Altılı Masa, düzen içi dahi olsa bir alternatif iktisadi programı gündemine almamakta, geliri yeniden bölüştürücü, serveti vergilendirici, cehennemvari emek rejimini iyileştirici tedbirlerden, devletin yapması gereken yatırımlardan, ücretsiz verilmesi gereken kamu hizmetlerinden, istihdamın kayıt altına alınmasından, tüm yurttaşların genel sigorta ve sağlık sistemine dahil edilmesinden, güçlü sendikalardan, grev hakkının teminata kavuşturulmasından vs. söz etmemektedir.

Öte yandan iktidar da muhalefetin “kış koşullarının daha da ağırlaştıracağı geçim sıkıntısıyla sandığa gidileceği” üzerine kurulu beklentilerini boşa düşürmek için ardı ardına hamleler yapmaktadır. Ücretlere yapılacak zam, EYT düzenlemesi, 3600 ek gösterge derken, son olarak kamuda sözleşmeli olarak çalışan yüz binlerce kişiye kadro verilmesi için harekete geçilmiş durumdadır.

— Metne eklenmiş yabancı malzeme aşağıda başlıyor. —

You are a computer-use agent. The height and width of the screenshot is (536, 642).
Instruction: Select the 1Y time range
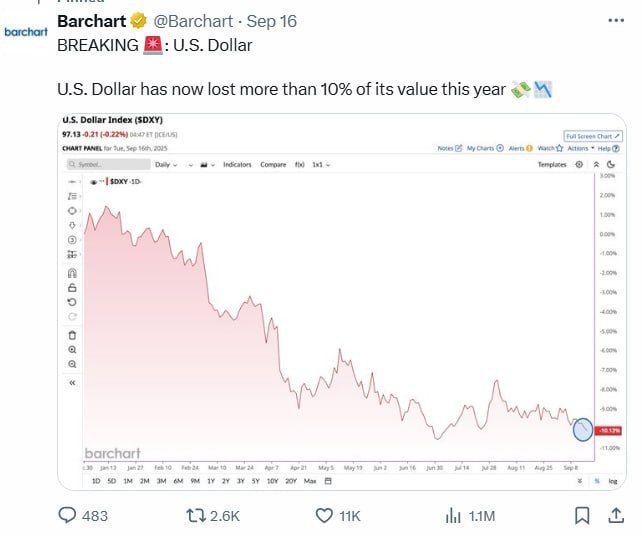(x=210, y=481)
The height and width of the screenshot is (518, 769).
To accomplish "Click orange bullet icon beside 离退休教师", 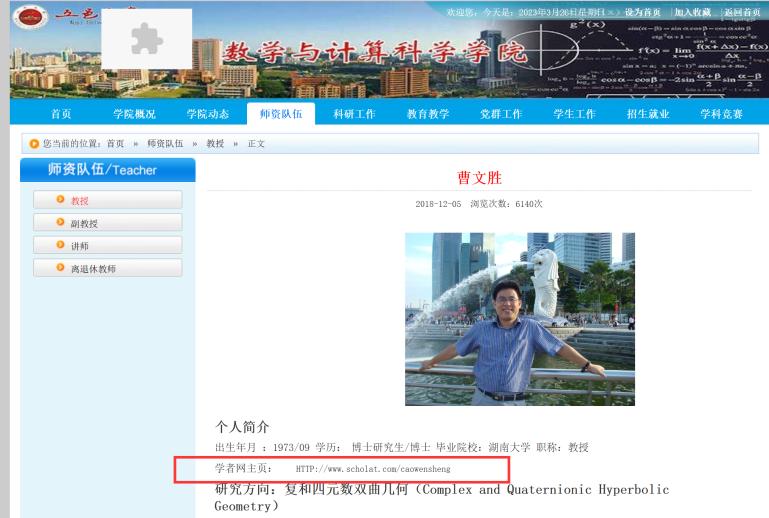I will [60, 268].
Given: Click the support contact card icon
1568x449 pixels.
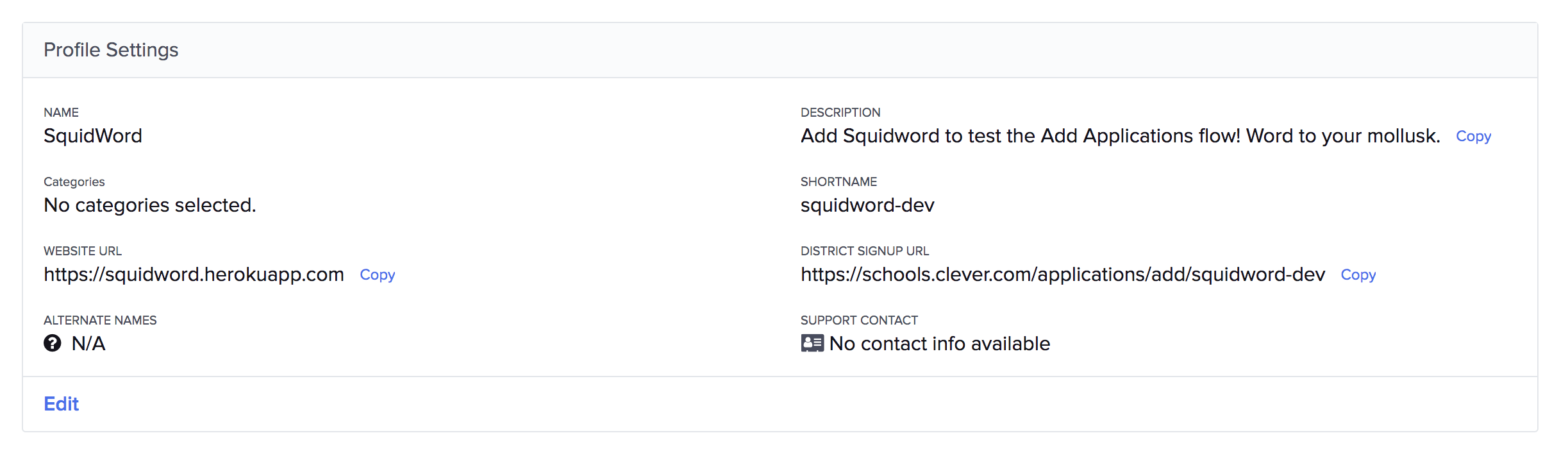Looking at the screenshot, I should point(812,343).
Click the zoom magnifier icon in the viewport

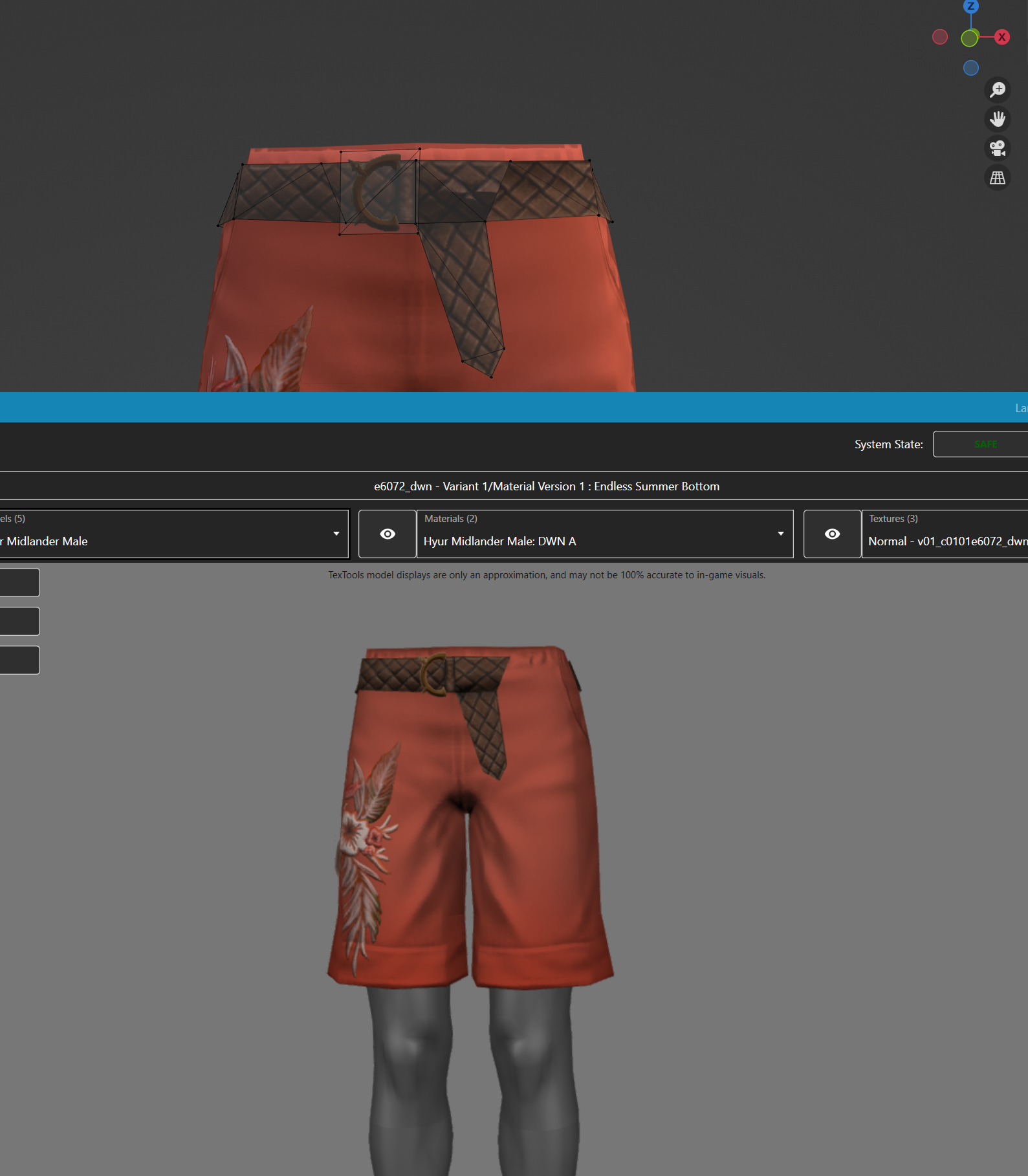coord(998,89)
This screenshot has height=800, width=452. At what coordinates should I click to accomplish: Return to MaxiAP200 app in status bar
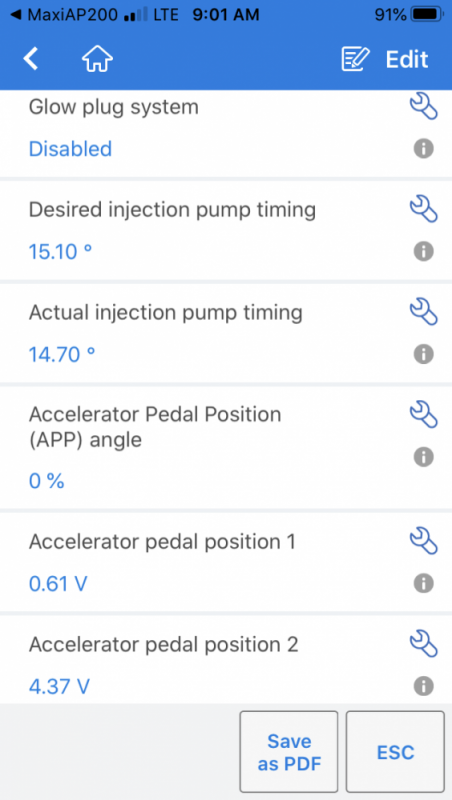coord(61,15)
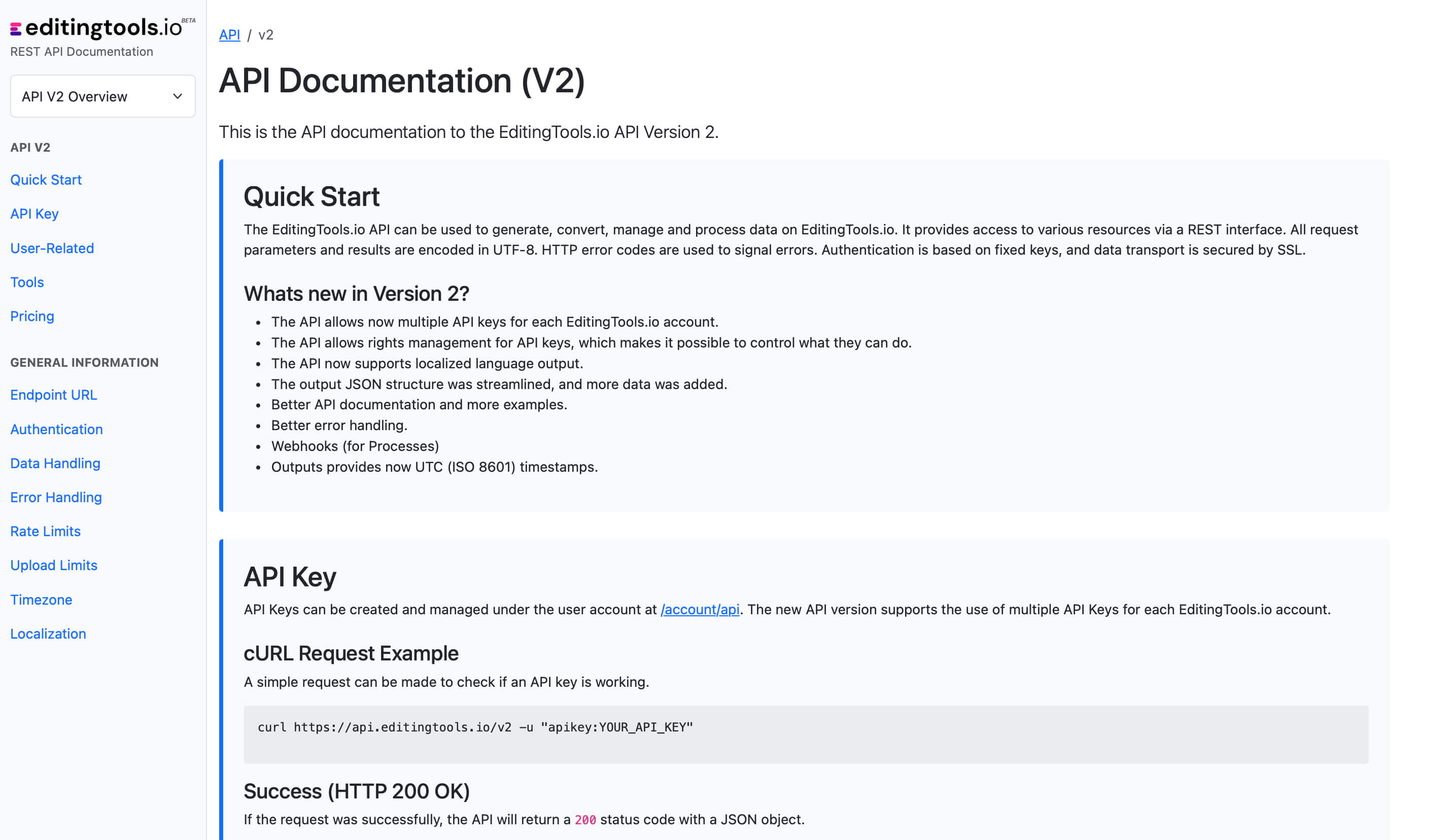Viewport: 1453px width, 840px height.
Task: Click the dropdown chevron arrow in sidebar
Action: tap(178, 96)
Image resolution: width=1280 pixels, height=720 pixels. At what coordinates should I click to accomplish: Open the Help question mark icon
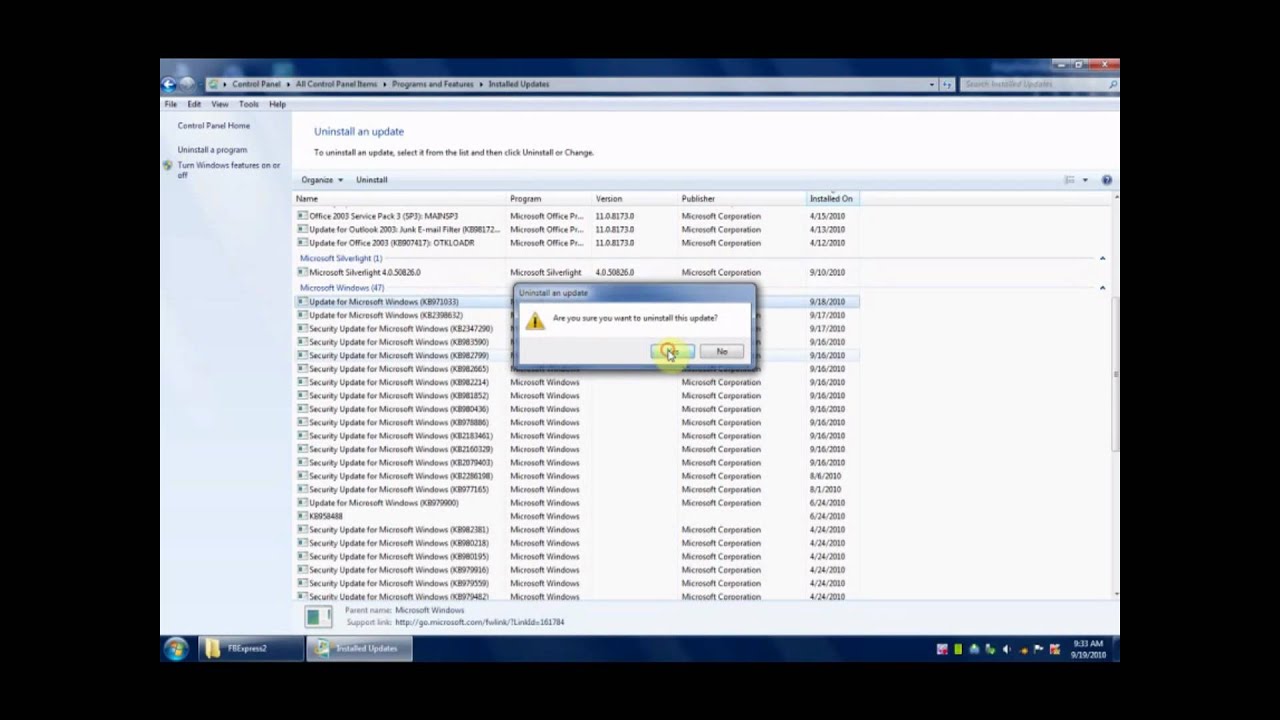(1106, 180)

Evet iktidarın seçime kadar ekonomiyi toparlaması ihtimal dahilinde değildir ama ücretli çalışanlara ve yoksul halk kesimlerine az da olsa nefes aldıracak düzenlemelerin ardı ardına geleceği açıktır; böyle bir konjonktürde ise yeni anayasa, güçlendirilmiş parlamenter sistem ya da demokratikleşme gibi başlıkların halkta herhangi bir karşılığı olmayacaktır. Kitleler önlerine sahici bir alternatif konulmadığı için sandığa gündelik, kısa vadeli çıkarlarını gözeterek gidecekler, tercihlerini de ona göre yapacaklardır.

Böylesine derin bir ekonomik sefaletin ortasında dahi halkın değil sermayenin çıkarlarına öncelik vermek, kitleleri siyasetten uzak tutmak adına asgari bir sol popülizme bile başvurmaktan çekinmek, halkı siyasal denkleme dahil etmemek, yoksulluğu ve krizi siyasal stratejinin merkezine yerleştirmemek, toplumu harekete geçirmekten korkmak… Türkiye tüm bunların bedelini sandıkta bir kez daha öderse, bu açıkçası şaşırtıcı olmayacaktır.

Öte yandan düzen muhalefetinin söz konusu tutumu, solun toplumsallaşmasını, kitleselleşmesini, kendi sözünü halkla buluşturmasını da engellemekte, halkla sol arasına bir bariyer kurulması anlamına gelmektedir. Sandıkla afyonlanmış halk kitleleri derin bir atalet içerisinde sadece ve sadece seçimi beklemekte, bu nedenle de ülkede yaprak kıpırdamamaktadır. Esas mesele, seçim sonrasını da gündeme alacak şekilde, bu ataletin nasıl ortadan kaldırılabileceği üzerine kafa yormak, buna uygun bir yol haritasını gündeme getirmek ve harekete geçmektir.